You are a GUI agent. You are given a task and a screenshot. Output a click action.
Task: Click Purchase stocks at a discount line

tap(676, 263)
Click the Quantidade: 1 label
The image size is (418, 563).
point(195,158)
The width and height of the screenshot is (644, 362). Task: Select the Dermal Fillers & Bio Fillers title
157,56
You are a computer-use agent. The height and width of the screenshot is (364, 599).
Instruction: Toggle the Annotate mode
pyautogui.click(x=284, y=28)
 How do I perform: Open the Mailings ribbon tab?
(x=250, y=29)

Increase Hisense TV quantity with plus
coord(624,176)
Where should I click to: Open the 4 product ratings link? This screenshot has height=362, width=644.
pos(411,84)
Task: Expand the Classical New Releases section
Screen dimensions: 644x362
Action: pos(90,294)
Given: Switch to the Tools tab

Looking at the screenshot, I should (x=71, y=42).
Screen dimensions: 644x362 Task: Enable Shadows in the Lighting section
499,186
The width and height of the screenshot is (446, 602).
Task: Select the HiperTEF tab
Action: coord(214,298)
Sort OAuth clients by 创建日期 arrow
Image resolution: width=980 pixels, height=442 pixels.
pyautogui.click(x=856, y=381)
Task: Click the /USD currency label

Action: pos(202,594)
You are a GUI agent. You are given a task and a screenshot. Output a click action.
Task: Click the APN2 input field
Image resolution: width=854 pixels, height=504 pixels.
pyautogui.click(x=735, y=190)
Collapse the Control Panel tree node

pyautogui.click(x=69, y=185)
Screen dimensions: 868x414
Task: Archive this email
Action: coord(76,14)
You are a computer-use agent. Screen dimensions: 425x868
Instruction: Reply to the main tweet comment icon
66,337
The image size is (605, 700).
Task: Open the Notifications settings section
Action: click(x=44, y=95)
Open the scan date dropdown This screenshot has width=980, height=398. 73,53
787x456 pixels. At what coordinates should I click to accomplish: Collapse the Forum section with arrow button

******************************

* TASK DIRECTIONS:
Give an exact copy of all the data shown above.

* RESULT:
You are a GUI agent. You are given a task and a screenshot. Output a click action.
Task: Click Purchase stocks at a discount line

tap(676, 263)
Click the Quantidade: 1 label
The image size is (418, 563).
point(195,158)
The width and height of the screenshot is (644, 362). Task: Select the Dermal Fillers & Bio Fillers title
157,56
You are a computer-use agent. The height and width of the screenshot is (364, 599).
Instruction: Toggle the Annotate mode
pyautogui.click(x=284, y=28)
 How do I perform: Open the Mailings ribbon tab?
(x=250, y=29)

Increase Hisense TV quantity with plus
coord(624,176)
Where should I click to: Open the 4 product ratings link? This screenshot has height=362, width=644.
pos(411,84)
Task: Expand the Classical New Releases section
Screen dimensions: 644x362
Action: pos(90,294)
Given: Switch to the Tools tab

Looking at the screenshot, I should (x=71, y=42).
Screen dimensions: 644x362 Task: Enable Shadows in the Lighting section
499,186
The width and height of the screenshot is (446, 602).
Task: Select the HiperTEF tab
Action: coord(214,298)
Sort OAuth clients by 创建日期 arrow
Image resolution: width=980 pixels, height=442 pixels.
pyautogui.click(x=856, y=381)
Task: Click the /USD currency label

Action: pos(202,594)
You are a GUI agent. You are given a task and a screenshot. Output a click action.
Task: Click the APN2 input field
Image resolution: width=854 pixels, height=504 pixels.
pyautogui.click(x=735, y=190)
Collapse the Control Panel tree node

pyautogui.click(x=69, y=185)
Screen dimensions: 868x414
Task: Archive this email
Action: coord(76,14)
You are a computer-use agent. Screen dimensions: 425x868
Instruction: Reply to the main tweet comment icon
66,337
The image size is (605, 700).
Task: Open the Notifications settings section
Action: click(x=44, y=95)
Open the scan date dropdown This screenshot has width=980, height=398. 73,53
787x456 pixels. At what coordinates should I click to accomplish: Collapse the Forum section with arrow button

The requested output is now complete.